LDD without LDD

I often meet colleges at work who gets frustrated when they try to print the shared libraries dependencies for an ELF or library, and the ldd command is simply stripped out from target. (I do often strip targets :-) )

As if that would be a big problem.

The ldd command is not a binary executable, but a script that simple calls the runtime dynamic linker with a few environment variables set, and you may do the same!
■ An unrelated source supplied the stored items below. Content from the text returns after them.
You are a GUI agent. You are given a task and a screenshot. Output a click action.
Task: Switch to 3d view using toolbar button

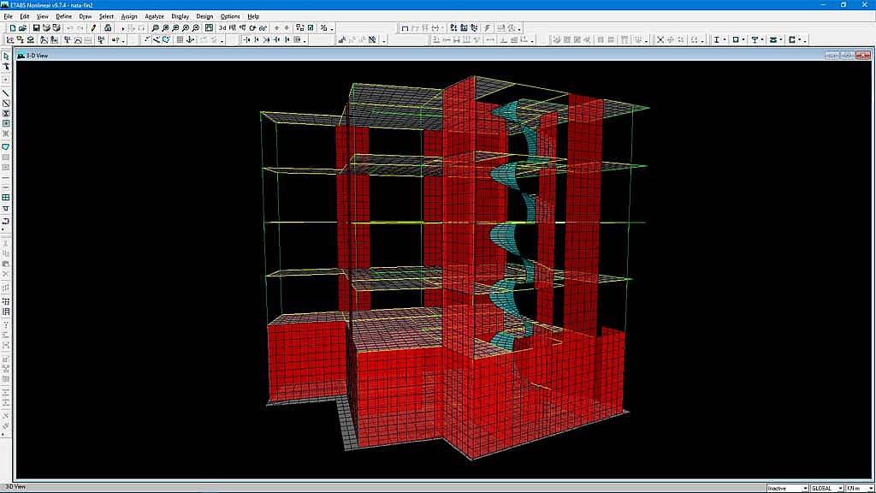(x=222, y=27)
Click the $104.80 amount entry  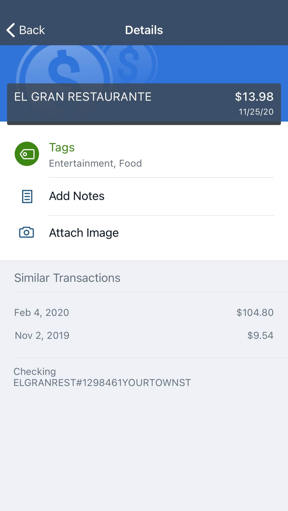click(255, 313)
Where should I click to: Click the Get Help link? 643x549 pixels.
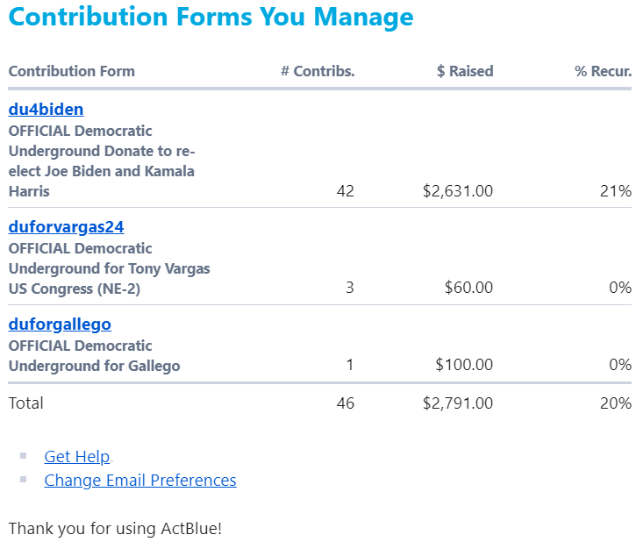(77, 457)
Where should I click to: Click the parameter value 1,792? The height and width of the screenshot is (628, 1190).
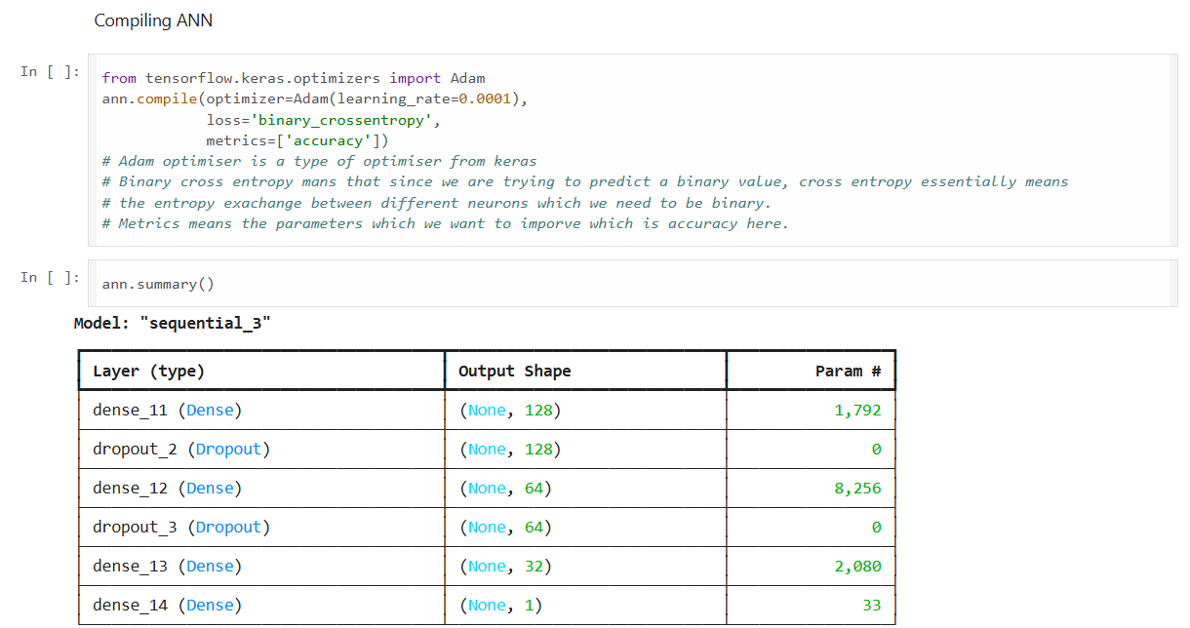[857, 411]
The essential environment variable in this case is LD_TRACE_LOADED_OBJECTS, that should be set to something != 0.

In short, you may do:

LD_TRACE_LOADED_OBJECTS=1 /lib/ld-linux.so.2 ./my_application.
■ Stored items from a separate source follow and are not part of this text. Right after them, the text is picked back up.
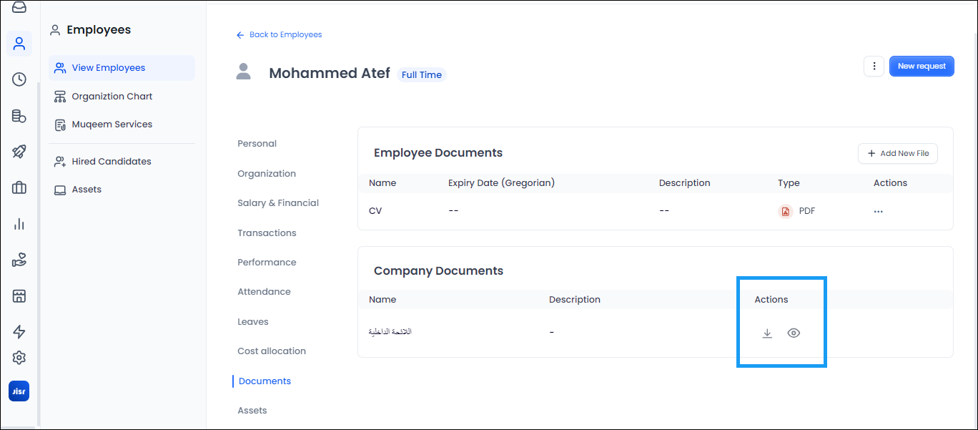Open Organization Chart in sidebar
The height and width of the screenshot is (430, 978).
click(112, 97)
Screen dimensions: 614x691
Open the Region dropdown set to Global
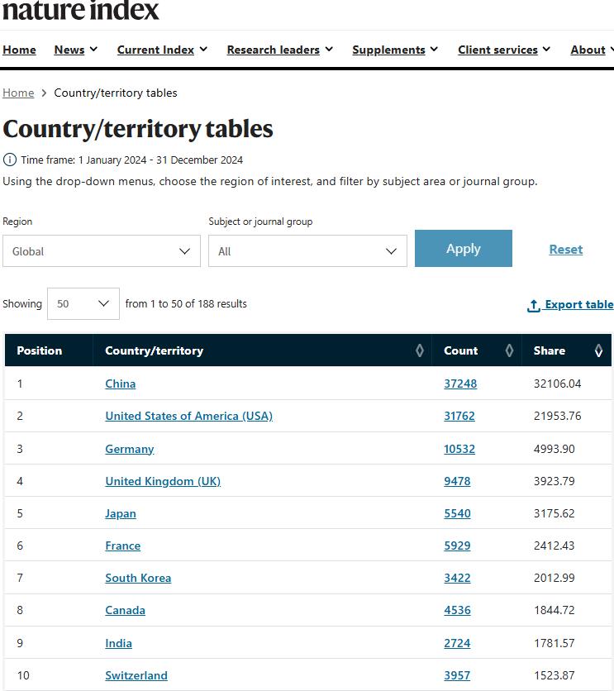pos(101,251)
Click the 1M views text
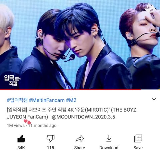 point(16,126)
Even the --list option may be used, but does not work on all targets.:

/lib/ld-linux.so.2 --list ./my_application.

Example outputs with ldd:

[11:16:58]marcus@tuxie:/tmp/a$ ldd ./main linux-vdso.so.1 =>  (0x00007fffc8bff000) libc.so.6 => /lib/x86_64-linux-gnu/libc.so.6 (0x00007f564e254000) /lib64/ld-linux-x86-64.so.2 (0x00007f564e647000)
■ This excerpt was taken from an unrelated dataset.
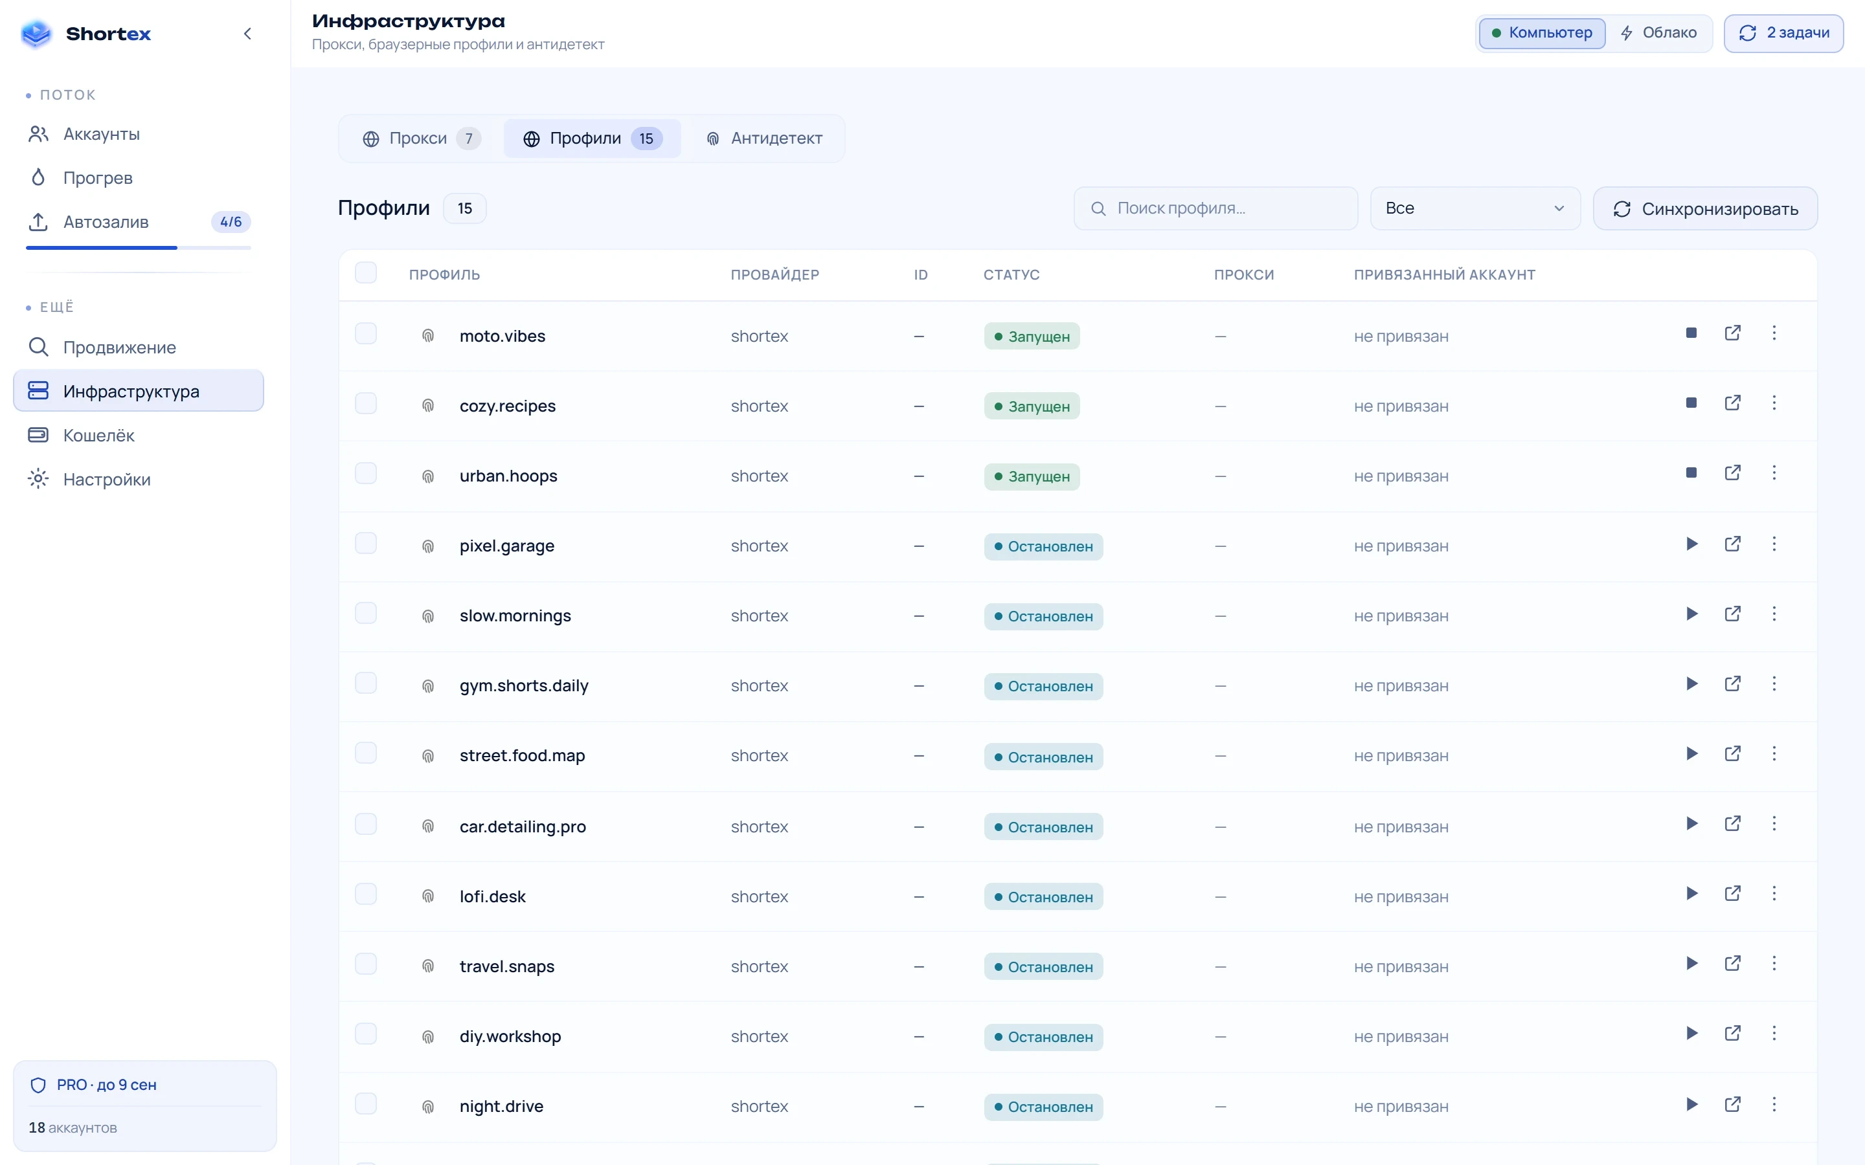1865x1165 pixels.
Task: Switch to the Антидетект tab
Action: point(764,139)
Example output without ldd:

[11:17:23]marcus@tuxie:/tmp/a$ LD_TRACE_LOADED_OBJECTS=1 /lib64/ld-linux-x86-64.so.2 ./main linux-vdso.so.1 =>  (0x00007fffeecbc000) libc.so.6 => /lib/x86_64-linux-gnu/libc.so.6 (0x00007fcce7700000) /lib64/ld-linux-x86-64.so.2 (0x00007fcce7af3000)

So, do not get frustrated, be happy.